Over the next several months EPA, DEQE, MDC and the affected communities worked together to investigate possible locations for the treatment facility.  Decisions were made for treatment plant location and enforceable timelines for harbor cleanup were set, and the Water Division Director and his staff had to balance national and regional regulatory requirements with public expectation.  As pollution sources caused the loss of important recreational resources, budgetary restraints collided with the need to not disappoint the public, who would have a right to feel betrayed if, after spending 2.5 billion dollars, there was still significant pollution on their beaches.  Leadership priorities and measures of success collided and leaders had to take political risks to serve the public good.

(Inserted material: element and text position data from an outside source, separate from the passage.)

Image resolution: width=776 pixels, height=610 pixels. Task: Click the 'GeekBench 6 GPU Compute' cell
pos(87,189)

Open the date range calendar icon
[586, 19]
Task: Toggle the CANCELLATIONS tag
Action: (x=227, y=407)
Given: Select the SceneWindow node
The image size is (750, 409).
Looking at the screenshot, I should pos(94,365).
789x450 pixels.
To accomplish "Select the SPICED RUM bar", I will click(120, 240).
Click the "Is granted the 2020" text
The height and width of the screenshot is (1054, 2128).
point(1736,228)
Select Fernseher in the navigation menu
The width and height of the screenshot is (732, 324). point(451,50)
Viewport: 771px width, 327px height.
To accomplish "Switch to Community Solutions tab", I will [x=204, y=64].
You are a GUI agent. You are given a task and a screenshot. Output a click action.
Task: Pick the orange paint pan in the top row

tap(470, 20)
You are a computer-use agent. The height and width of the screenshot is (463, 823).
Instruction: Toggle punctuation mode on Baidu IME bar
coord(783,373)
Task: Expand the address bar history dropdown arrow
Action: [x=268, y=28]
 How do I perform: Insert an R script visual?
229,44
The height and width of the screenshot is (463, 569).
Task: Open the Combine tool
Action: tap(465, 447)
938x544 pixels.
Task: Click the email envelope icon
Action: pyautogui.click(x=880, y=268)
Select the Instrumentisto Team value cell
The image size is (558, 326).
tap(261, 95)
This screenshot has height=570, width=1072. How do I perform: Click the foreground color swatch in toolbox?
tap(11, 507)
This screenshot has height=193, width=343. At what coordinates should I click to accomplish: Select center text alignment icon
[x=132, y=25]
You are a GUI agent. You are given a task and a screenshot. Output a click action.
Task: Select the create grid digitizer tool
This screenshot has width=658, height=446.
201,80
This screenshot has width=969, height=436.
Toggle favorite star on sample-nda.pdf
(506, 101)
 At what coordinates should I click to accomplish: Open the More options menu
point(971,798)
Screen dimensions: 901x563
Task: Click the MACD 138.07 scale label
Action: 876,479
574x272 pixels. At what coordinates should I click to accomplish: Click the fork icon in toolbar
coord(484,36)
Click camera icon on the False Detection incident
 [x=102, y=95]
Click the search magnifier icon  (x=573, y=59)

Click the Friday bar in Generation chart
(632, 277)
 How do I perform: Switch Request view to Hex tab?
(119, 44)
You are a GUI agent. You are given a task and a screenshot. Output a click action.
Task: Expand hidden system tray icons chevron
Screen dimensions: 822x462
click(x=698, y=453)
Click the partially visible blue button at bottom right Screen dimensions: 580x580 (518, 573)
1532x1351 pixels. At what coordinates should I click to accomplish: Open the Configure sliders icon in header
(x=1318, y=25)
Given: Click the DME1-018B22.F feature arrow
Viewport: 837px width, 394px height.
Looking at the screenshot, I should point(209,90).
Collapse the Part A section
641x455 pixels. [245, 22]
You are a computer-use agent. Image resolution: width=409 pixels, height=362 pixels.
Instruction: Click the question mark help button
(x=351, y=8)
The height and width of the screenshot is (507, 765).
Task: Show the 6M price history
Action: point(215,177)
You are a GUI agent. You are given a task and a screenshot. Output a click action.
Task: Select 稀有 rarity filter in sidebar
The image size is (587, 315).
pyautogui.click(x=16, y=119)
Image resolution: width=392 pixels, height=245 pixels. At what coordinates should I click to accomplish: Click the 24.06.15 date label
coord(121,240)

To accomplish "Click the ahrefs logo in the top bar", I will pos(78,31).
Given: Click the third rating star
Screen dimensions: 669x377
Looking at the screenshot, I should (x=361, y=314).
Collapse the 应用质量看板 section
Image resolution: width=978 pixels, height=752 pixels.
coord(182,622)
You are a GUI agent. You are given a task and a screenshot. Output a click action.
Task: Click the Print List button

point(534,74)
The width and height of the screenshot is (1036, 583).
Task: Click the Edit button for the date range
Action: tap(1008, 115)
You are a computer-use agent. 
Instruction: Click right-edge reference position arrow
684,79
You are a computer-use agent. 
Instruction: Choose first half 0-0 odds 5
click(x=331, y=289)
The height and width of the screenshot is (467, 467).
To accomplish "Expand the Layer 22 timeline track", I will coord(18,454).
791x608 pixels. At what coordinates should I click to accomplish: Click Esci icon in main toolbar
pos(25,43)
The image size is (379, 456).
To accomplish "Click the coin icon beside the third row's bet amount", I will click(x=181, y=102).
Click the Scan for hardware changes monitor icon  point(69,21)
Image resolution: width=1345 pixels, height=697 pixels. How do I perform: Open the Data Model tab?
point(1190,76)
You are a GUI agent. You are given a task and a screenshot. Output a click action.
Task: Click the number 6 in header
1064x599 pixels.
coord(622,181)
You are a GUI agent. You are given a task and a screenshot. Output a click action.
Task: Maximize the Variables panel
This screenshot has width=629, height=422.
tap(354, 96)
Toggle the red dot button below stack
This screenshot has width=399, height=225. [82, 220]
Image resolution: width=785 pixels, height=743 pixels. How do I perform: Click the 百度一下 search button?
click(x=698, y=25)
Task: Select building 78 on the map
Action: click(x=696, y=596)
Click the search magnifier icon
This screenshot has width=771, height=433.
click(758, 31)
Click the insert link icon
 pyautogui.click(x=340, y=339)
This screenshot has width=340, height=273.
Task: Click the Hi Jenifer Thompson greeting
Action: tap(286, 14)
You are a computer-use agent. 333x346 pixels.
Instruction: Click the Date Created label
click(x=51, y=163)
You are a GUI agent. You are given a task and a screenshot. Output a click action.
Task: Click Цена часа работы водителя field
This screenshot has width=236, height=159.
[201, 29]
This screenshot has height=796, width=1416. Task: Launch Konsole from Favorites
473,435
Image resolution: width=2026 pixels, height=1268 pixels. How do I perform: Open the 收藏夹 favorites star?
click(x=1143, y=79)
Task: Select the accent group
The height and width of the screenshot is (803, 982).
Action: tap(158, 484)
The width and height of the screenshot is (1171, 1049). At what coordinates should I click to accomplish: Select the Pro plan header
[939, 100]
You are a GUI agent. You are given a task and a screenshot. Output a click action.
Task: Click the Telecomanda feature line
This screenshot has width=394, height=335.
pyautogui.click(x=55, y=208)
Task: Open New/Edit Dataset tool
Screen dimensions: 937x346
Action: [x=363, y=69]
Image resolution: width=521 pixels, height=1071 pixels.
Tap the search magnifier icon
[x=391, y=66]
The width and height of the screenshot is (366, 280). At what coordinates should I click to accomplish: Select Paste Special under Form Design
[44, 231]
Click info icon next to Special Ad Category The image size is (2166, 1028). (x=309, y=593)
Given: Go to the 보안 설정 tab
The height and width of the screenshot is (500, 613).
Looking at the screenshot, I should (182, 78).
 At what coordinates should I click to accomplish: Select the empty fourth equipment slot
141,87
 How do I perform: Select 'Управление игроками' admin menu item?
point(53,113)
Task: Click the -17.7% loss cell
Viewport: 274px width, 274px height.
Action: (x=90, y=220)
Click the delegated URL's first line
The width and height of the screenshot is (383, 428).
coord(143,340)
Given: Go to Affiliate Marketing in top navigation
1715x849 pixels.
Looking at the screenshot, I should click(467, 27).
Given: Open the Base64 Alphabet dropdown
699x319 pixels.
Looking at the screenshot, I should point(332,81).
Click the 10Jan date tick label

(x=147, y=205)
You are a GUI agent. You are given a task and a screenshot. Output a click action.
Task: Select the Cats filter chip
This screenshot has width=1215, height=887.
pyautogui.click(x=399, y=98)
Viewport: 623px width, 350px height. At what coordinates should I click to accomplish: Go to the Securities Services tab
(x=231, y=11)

Sustainable Leadership Practices ……Reflective Questions
Human Resources
Who were the Water Division Director’s key partners throughout the Boston Harbor
cleanup? Were there any surprising partnerships that helped the situation?
What were the political and bureaucratic challenges/barriers faced by the Director in the
decision making process?  What were the risks involved in addressing these barriers?

Natural Resources 
What decisions were made to assure that all of the natural resources of Boston Harbor were protected and sustained for the public good?

Economic Resources
How did the public leaders translate the benefits of a clean Boston Harbor in such a way that the citizens were satisfied with the expenditure of additional public funds and continued to support a clean harbor?

What actions were taken by the Public leaders to fulfill their fiduciary responsibility to oversee the effective use of public funds?